Flake morphology powders make up a novel form of material for open-cell metal foam production using the powder processing method with space holder particles. The results illustrated many advantages corresponding to the regular spherical powders used by relevant studies [30,31,32]. More specifically, due to the morphology of the flakes, the optimum green compacted precursor was produced at relatively low compaction pressures (200 MPa), and the excellent mixture of materials was easily achieved with no additional binder needed to assist the mixing and the bonding of the green precursor. Owing to that, there was no need for sintering the precursors together with the mold. The applied mixing procedure at the optimum compaction pressure produced a uniform space-holder-particle distribution, without deterioration and any reduction in their size due to uniaxial pressure, and with a well-connected open-pore structure.

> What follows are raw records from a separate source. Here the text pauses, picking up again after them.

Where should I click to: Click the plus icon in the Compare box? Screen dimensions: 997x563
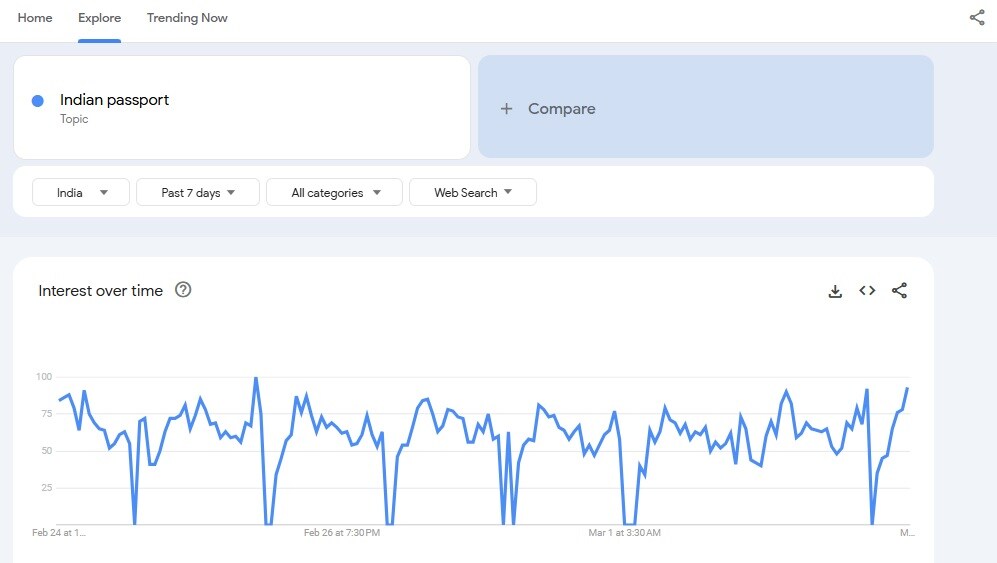(x=506, y=109)
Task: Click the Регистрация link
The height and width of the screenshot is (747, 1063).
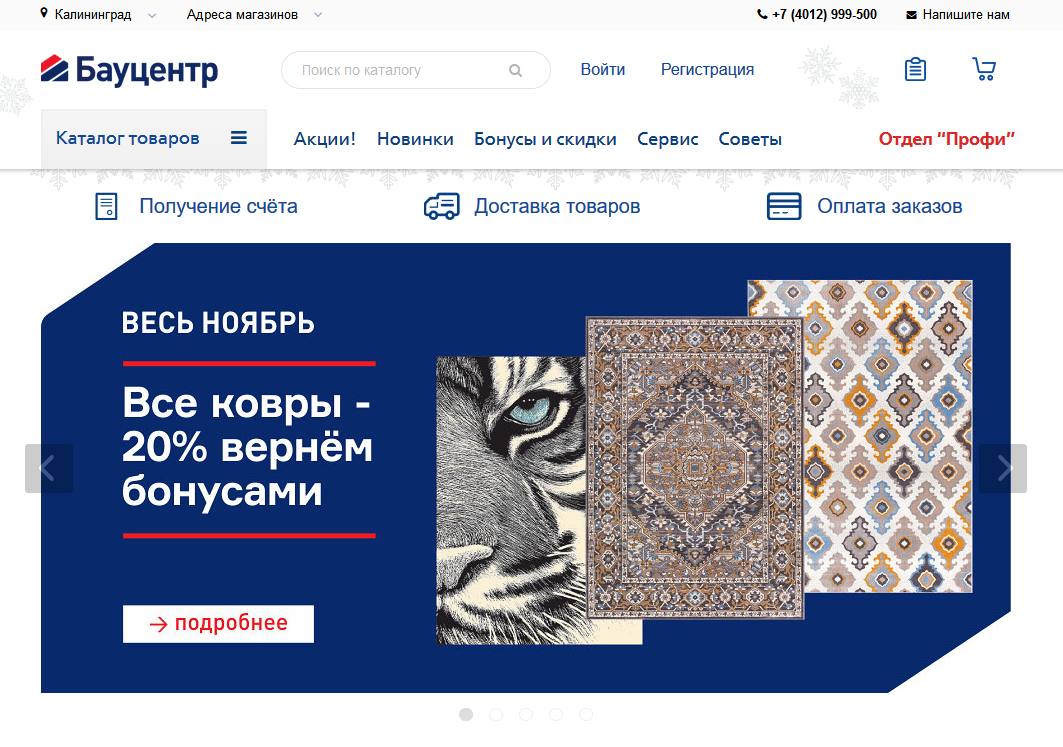Action: [x=707, y=70]
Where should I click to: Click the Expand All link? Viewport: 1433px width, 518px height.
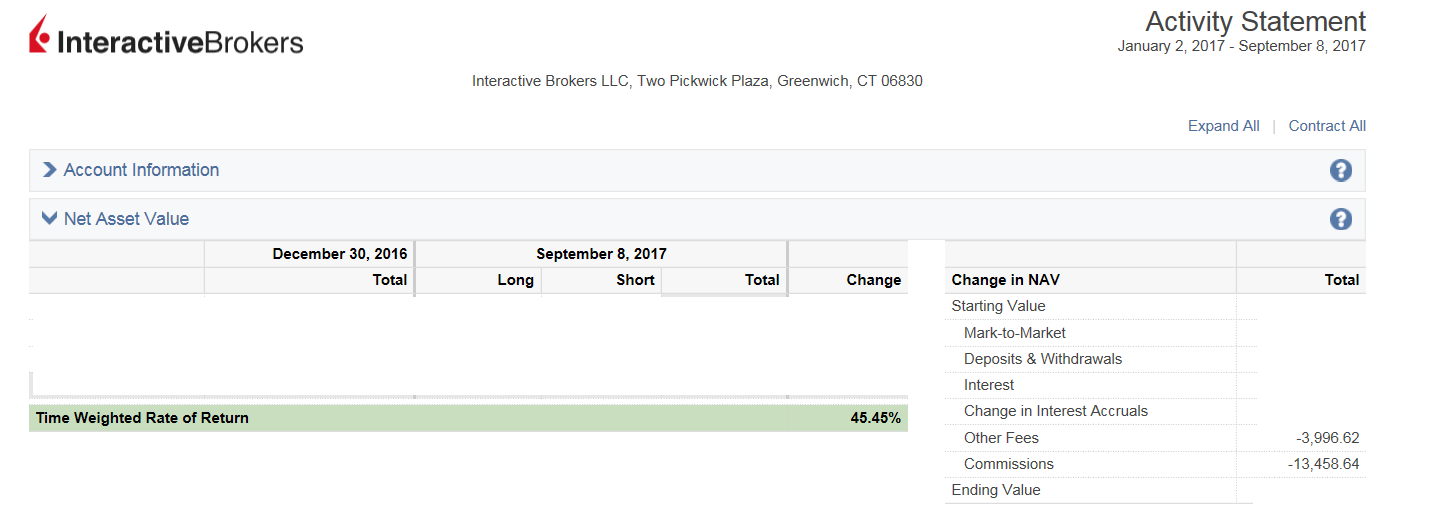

The use of flake powders in the space folding method ensures structural integrity and has the potential for many applications in the medical industry for fabricating implants with a low cost, feasible, and reliable method.

5. Conclusions

From the above-presented analysis, the following concluding remarks can be drawn:

• The novel use of aluminum flakes as the main material of this process allows the production of foams with an excellent internal open-cell porous structure at low compaction pressures and with no need for any binding additive.
• The saccharose crystals as a space holder can be easily removed, leaving a porous integral structure. The irregular shape and inhomogeneous morphology of the pore structure are attributed to the space holder mean size, geometry, and volume fraction.
• The mechanical properties, i.e., stress at the macroscopic yield point, plateau stress, energy absorption, and the efficiency of energy absorption, can be easily modified/improved by variation of the foam sintering temperature.
• The green compact with no sintering process presented relatively high mechanical properties due to the complex mechanical bonding of the flakes at the green density.
• The procedure introduced high reproducibility of the results with a simple, low cost, and environmentally friendly method.